> WORK TO BE COMPLETED: Edit the material below by replacing "Screen dimensions" with "Display size" wherever it occurs, and keep every other line unchanged.

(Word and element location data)

****************

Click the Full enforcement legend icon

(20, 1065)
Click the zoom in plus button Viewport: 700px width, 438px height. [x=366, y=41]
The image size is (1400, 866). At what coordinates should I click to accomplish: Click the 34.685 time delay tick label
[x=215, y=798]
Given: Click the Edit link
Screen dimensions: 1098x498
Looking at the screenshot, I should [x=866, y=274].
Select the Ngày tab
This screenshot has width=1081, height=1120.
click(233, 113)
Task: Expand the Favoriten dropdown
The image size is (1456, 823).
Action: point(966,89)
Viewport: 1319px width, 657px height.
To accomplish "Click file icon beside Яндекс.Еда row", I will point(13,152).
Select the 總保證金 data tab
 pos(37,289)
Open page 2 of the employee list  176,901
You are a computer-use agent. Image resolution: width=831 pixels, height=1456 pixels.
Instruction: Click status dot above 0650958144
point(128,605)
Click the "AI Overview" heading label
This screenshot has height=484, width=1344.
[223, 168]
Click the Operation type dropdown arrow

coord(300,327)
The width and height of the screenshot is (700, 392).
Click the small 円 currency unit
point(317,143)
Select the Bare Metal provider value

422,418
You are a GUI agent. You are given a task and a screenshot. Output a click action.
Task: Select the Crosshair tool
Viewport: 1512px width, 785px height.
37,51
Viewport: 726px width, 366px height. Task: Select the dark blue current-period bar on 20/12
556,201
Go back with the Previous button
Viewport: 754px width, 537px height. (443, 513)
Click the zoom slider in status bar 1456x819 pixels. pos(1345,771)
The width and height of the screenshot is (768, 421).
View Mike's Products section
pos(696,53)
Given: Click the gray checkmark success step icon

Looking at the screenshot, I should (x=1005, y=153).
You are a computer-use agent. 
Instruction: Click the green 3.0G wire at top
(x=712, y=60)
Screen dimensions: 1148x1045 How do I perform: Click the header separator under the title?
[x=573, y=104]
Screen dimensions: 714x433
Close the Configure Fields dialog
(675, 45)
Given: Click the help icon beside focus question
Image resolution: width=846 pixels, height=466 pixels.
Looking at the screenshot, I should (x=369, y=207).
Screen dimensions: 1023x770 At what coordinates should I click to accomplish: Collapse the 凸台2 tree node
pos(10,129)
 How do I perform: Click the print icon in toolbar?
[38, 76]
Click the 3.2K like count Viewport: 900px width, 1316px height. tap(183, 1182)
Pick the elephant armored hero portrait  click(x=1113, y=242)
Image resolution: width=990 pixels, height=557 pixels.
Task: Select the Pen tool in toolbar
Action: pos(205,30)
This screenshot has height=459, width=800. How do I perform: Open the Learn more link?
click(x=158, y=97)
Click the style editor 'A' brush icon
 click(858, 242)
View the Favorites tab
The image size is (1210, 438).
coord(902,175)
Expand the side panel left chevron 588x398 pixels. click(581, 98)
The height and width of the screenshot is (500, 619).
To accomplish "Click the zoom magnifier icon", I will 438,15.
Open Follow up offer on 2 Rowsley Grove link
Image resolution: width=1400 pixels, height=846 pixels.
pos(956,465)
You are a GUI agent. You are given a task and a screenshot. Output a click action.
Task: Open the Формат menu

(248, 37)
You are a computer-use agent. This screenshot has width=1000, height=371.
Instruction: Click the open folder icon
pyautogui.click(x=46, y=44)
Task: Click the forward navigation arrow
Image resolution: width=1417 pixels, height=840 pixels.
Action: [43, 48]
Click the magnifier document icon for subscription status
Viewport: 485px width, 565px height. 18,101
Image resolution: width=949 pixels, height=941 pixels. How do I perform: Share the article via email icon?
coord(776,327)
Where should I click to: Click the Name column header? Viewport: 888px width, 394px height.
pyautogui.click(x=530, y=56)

****************

> ANSWER TO THIS PROBLEM:
Click the Full enforcement legend icon

(20, 1065)
Click the zoom in plus button Viewport: 700px width, 438px height. [x=366, y=41]
The image size is (1400, 866). At what coordinates should I click to accomplish: Click the 34.685 time delay tick label
[x=215, y=798]
Given: Click the Edit link
Display size: 1098x498
Looking at the screenshot, I should [x=866, y=274].
Select the Ngày tab
This screenshot has width=1081, height=1120.
click(233, 113)
Task: Expand the Favoriten dropdown
The image size is (1456, 823).
Action: point(966,89)
Viewport: 1319px width, 657px height.
To accomplish "Click file icon beside Яндекс.Еда row", I will point(13,152).
Select the 總保證金 data tab
 pos(37,289)
Open page 2 of the employee list  176,901
You are a computer-use agent. Image resolution: width=831 pixels, height=1456 pixels.
Instruction: Click status dot above 0650958144
point(128,605)
Click the "AI Overview" heading label
This screenshot has height=484, width=1344.
[223, 168]
Click the Operation type dropdown arrow

coord(300,327)
The width and height of the screenshot is (700, 392).
Click the small 円 currency unit
point(317,143)
Select the Bare Metal provider value

422,418
You are a GUI agent. You are given a task and a screenshot. Output a click action.
Task: Select the Crosshair tool
Viewport: 1512px width, 785px height.
37,51
Viewport: 726px width, 366px height. Task: Select the dark blue current-period bar on 20/12
556,201
Go back with the Previous button
Viewport: 754px width, 537px height. (443, 513)
Click the zoom slider in status bar 1456x819 pixels. pos(1345,771)
The width and height of the screenshot is (768, 421).
View Mike's Products section
pos(696,53)
Given: Click the gray checkmark success step icon

Looking at the screenshot, I should (x=1005, y=153).
You are a computer-use agent. 
Instruction: Click the green 3.0G wire at top
(x=712, y=60)
Display size: 1148x1045 How do I perform: Click the header separator under the title?
[x=573, y=104]
Display size: 714x433
Close the Configure Fields dialog
(675, 45)
Given: Click the help icon beside focus question
Image resolution: width=846 pixels, height=466 pixels.
Looking at the screenshot, I should (x=369, y=207).
Display size: 1023x770 At what coordinates should I click to accomplish: Collapse the 凸台2 tree node
pos(10,129)
 How do I perform: Click the print icon in toolbar?
[38, 76]
Click the 3.2K like count Viewport: 900px width, 1316px height. tap(183, 1182)
Pick the elephant armored hero portrait  click(x=1113, y=242)
Image resolution: width=990 pixels, height=557 pixels.
Task: Select the Pen tool in toolbar
Action: pos(205,30)
This screenshot has height=459, width=800. How do I perform: Open the Learn more link?
click(x=158, y=97)
Click the style editor 'A' brush icon
 click(858, 242)
View the Favorites tab
The image size is (1210, 438).
coord(902,175)
Expand the side panel left chevron 588x398 pixels. click(581, 98)
The height and width of the screenshot is (500, 619).
To accomplish "Click the zoom magnifier icon", I will 438,15.
Open Follow up offer on 2 Rowsley Grove link
Image resolution: width=1400 pixels, height=846 pixels.
pos(956,465)
You are a GUI agent. You are given a task and a screenshot. Output a click action.
Task: Open the Формат menu

(248, 37)
You are a computer-use agent. This screenshot has width=1000, height=371.
Instruction: Click the open folder icon
pyautogui.click(x=46, y=44)
Task: Click the forward navigation arrow
Image resolution: width=1417 pixels, height=840 pixels.
Action: [43, 48]
Click the magnifier document icon for subscription status
Viewport: 485px width, 565px height. 18,101
Image resolution: width=949 pixels, height=941 pixels. How do I perform: Share the article via email icon?
coord(776,327)
Where should I click to: Click the Name column header? Viewport: 888px width, 394px height.
pyautogui.click(x=530, y=56)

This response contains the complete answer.